◆ **Supplied passage**:
☆ ☆ ☆ ☆ ☆

REDDING, Calif. (KRON) — Sherri Papini, the Northern California woman who faked her own kidnapping, was recorded on camera inside an interrogation room the moment detectives dropped a bombshell on her web of lies.

Papini, 39, of Redding, burst into tears when two detectives told her that they found her ex-boyfriend and he passed a lie detector test. The Shasta County Sheriff’s Office released the video to KRON4 on Thursday in response to KRON4’s Public Records Act request.

Papini’s ex-boyfriend, James Reyes, told investigators details about what really happened the week she claimed she was “kidnapped” by Hispanic women in 2016. Papini was never snatched off the street and held captive, as she claimed. Instead, the married mother of two had run off with her ex-boyfriend to his Southern California home.

“(Reyes) 100% told us what happened. He gave us details that nobody else would know,” one detectives says in the August 13, 2020 interrogation video.

“No, no, no. He was my friend,” Papini wails while covering her face with her hands.

Sherri Papini sobs during an August 13, 2020 interrogation with Shasta County Sheriff’s Office detectives. (Image courtesy SCSO)

Investigators had been suspicious of Papini’s elaborate kidnapping story ever since a medical exam found DNA on her clothing that matched her former lover’s DNA.

“The DNA that was on you belongs to James Reyes. The DNA alone says it’s him. And when we talked to him, confronted him with the DNA, he told us what happened,” the detective tells Papini in the video. 

“He’s been on a polygraph. We have everything that says he told the truth. It’s not an abduction,” the detective says.

“No. There’s no way it’s James. There’s just no way,” Papini says.

“DNA doesn’t lie. He came and got you because you asked him to,” the detective replies. 

Just before detectives dropped the bombshell evidence, the video shows they gave Papini a choice. Detectives said they could either reveal their cards against Papini right in front of her husband, or, they could do it after her husband stepped out of the interrogation room. Papini and her husband whispered together for a few minutes as detectives waited outside the interrogation room. It’s unclear whether they were aware that their whispers were being recorded.

Sherri Papini walks to the federal courthouse accompanied by her attorney, Willian Portanova, right, in Sacramento, Calif., on April 13, 2022. (AP Photo /Rich Pedroncelli)

Papini’s husband, Keith, appears frustrated as he urges his wife to help the detectives find her captors. Papini doubles-down on her lies, continues to portray herself as the victim, and tells her husband that she doesn’t want her captors to be arrested. Papini claims one of her captors helped her escape.

“I don’t want them to find her. I don’t want her to be arrested. I don’t want to press charges,” Papini whispers.

“Why?” Keith emphatically asks his wife.

“Because she saved my life. She’s the reason why I get to hold my children every single day,” Papini replies.

“You’re not making sense to me,” Keith says.

For years following the kidnapping hoax, Keith stood by his wife’s side, defending her credibility to the media and emotionally supporting her during interviews with law enforcement. Keith filed for divorce in April just two days after she pleaded guilty to lying to FBI agents.

Sherri Papini leaves a courthouse in Sacramento after a judge sentenced her to serve 18 months in federal prison on Sept. 19, 2022.  (AP Photo / Rich Pedroncelli)

Papini was sentenced by a federal judge on Tuesday to serve 18 months in prison. Her sentencing ended a 6-year-long saga that began in November of 2016. Her husband came home from work and discovered that his children were never picked up from daycare by their mother.

☆ ☆ ☆ ☆ ☆

◆ **Records provided**:
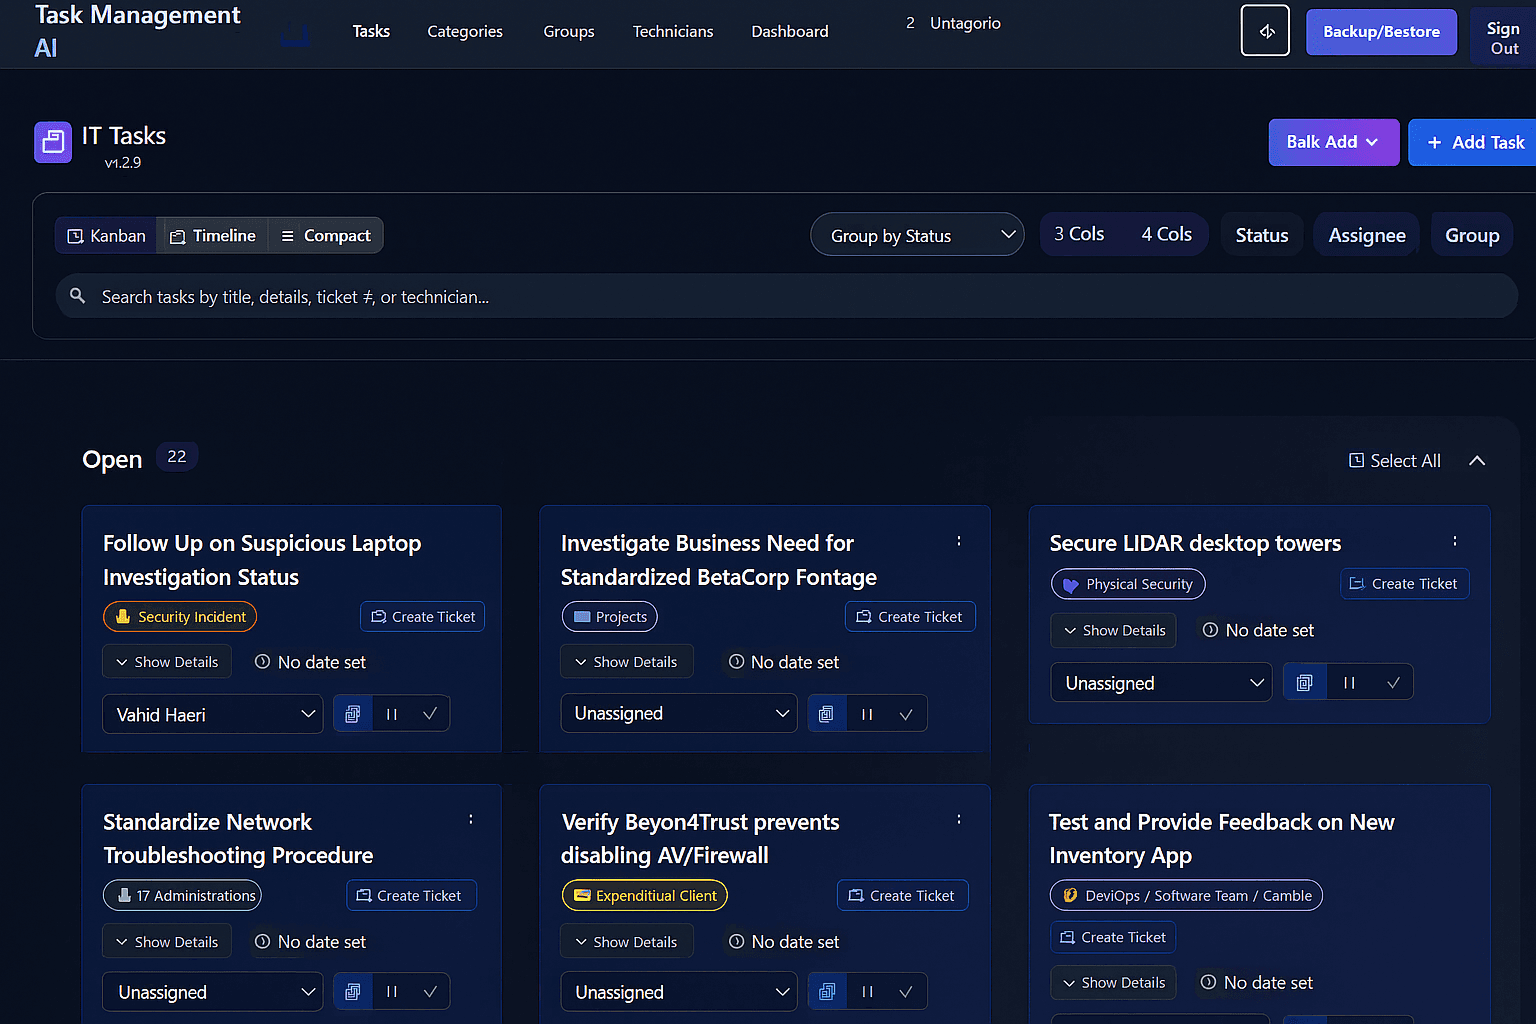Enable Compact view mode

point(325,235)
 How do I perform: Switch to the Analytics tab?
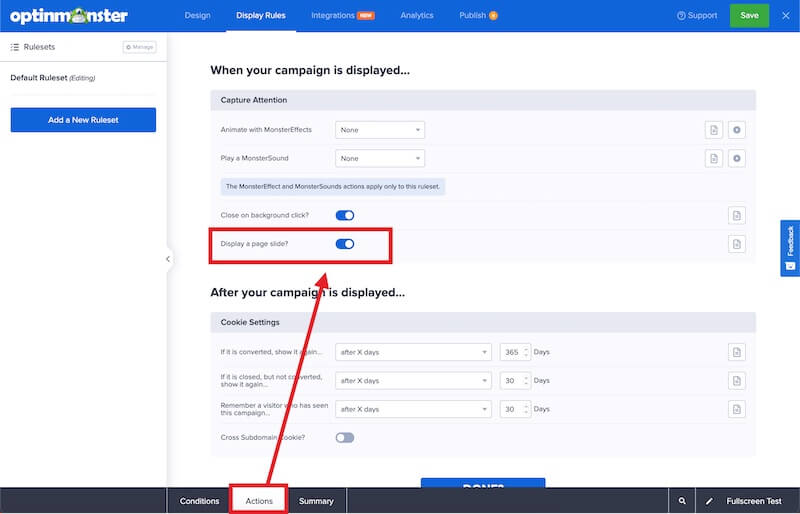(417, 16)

☆ ☆ ☆ ☆ ☆

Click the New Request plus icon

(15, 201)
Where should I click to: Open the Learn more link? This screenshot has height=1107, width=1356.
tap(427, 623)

☆ ☆ ☆ ☆ ☆

◆ **Set of tasks**:
A: Quote the stretch of the article on Sherri Papini's interrogation video from "Sherri Papini walks" through "Photo /Rich Pedroncelli)".
B: List every person named in the article on Sherri Papini's interrogation video, including the photo captions.

◆ **Response list**:
A:
Sherri Papini walks to the federal courthouse accompanied by her attorney, Willian Portanova, right, in Sacramento, Calif., on April 13, 2022. (AP Photo /Rich Pedroncelli)

B:
- Sherri Papini
- James Reyes
- Keith (Sherri Papini's husband)
- Willian Portanova
- Rich Pedroncelli